**What to produce:** Print out every record below, exactly as written.

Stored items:
*** Begin section ***

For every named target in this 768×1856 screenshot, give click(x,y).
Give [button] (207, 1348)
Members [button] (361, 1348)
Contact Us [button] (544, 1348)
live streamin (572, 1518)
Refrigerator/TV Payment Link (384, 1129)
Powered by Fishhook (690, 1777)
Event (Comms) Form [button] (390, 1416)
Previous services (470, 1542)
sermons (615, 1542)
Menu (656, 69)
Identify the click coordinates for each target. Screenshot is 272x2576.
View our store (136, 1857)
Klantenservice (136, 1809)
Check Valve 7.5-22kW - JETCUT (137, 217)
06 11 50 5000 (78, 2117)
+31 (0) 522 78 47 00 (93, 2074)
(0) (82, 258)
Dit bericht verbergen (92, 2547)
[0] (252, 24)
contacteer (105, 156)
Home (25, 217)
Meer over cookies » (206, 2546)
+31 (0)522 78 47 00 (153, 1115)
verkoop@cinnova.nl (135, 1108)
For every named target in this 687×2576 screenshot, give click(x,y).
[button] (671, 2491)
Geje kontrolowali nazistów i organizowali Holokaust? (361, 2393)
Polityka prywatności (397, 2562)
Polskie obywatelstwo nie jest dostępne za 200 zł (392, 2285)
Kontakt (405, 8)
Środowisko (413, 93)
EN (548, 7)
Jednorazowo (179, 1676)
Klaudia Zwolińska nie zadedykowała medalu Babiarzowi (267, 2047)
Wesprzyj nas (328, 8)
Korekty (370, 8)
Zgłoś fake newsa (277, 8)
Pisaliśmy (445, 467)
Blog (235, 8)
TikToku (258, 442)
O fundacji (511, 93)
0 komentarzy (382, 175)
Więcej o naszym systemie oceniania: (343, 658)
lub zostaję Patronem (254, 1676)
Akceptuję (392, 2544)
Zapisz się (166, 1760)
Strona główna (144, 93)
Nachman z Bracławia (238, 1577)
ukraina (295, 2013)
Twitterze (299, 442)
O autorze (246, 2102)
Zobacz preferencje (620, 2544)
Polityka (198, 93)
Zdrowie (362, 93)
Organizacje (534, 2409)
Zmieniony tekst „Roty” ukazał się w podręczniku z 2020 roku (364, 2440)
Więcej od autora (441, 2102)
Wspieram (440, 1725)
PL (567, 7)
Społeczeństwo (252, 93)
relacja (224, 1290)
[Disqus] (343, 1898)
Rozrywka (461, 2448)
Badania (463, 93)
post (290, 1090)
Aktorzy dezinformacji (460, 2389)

*** End section ***

**Your response:**
For every named target in this 768×1856 screenshot, give click(x,y).
Give [button] (207, 1348)
Members [button] (361, 1348)
Contact Us [button] (544, 1348)
live streamin (572, 1518)
Refrigerator/TV Payment Link (384, 1129)
Powered by Fishhook (690, 1777)
Event (Comms) Form [button] (390, 1416)
Previous services (470, 1542)
sermons (615, 1542)
Menu (656, 69)
Identify the click coordinates for each target. Screenshot is 272x2576.
View our store (136, 1857)
Klantenservice (136, 1809)
Check Valve 7.5-22kW - JETCUT (137, 217)
06 11 50 5000 (78, 2117)
+31 (0) 522 78 47 00 (93, 2074)
(0) (82, 258)
Dit bericht verbergen (92, 2547)
[0] (252, 24)
contacteer (105, 156)
Home (25, 217)
Meer over cookies » (206, 2546)
+31 (0)522 78 47 00 (153, 1115)
verkoop@cinnova.nl (135, 1108)
For every named target in this 687×2576 screenshot, give click(x,y).
[button] (671, 2491)
Geje kontrolowali nazistów i organizowali Holokaust? (361, 2393)
Polityka prywatności (397, 2562)
Polskie obywatelstwo nie jest dostępne za 200 zł (392, 2285)
Kontakt (405, 8)
Środowisko (413, 93)
EN (548, 7)
Jednorazowo (179, 1676)
Klaudia Zwolińska nie zadedykowała medalu Babiarzowi (267, 2047)
Wesprzyj nas (328, 8)
Korekty (370, 8)
Zgłoś fake newsa (277, 8)
Pisaliśmy (445, 467)
Blog (235, 8)
TikToku (258, 442)
O fundacji (511, 93)
0 komentarzy (382, 175)
Więcej o naszym systemie oceniania: (343, 658)
lub zostaję Patronem (254, 1676)
Akceptuję (392, 2544)
Zapisz się (166, 1760)
Strona główna (144, 93)
Nachman z Bracławia (238, 1577)
ukraina (295, 2013)
Twitterze (299, 442)
O autorze (246, 2102)
Zobacz preferencje (620, 2544)
Polityka (198, 93)
Zdrowie (362, 93)
Organizacje (534, 2409)
Zmieniony tekst „Roty” ukazał się w podręczniku z 2020 roku (364, 2440)
Więcej od autora (441, 2102)
Wspieram (440, 1725)
PL (567, 7)
Społeczeństwo (252, 93)
relacja (224, 1290)
[Disqus] (343, 1898)
Rozrywka (461, 2448)
Badania (463, 93)
post (290, 1090)
Aktorzy dezinformacji (460, 2389)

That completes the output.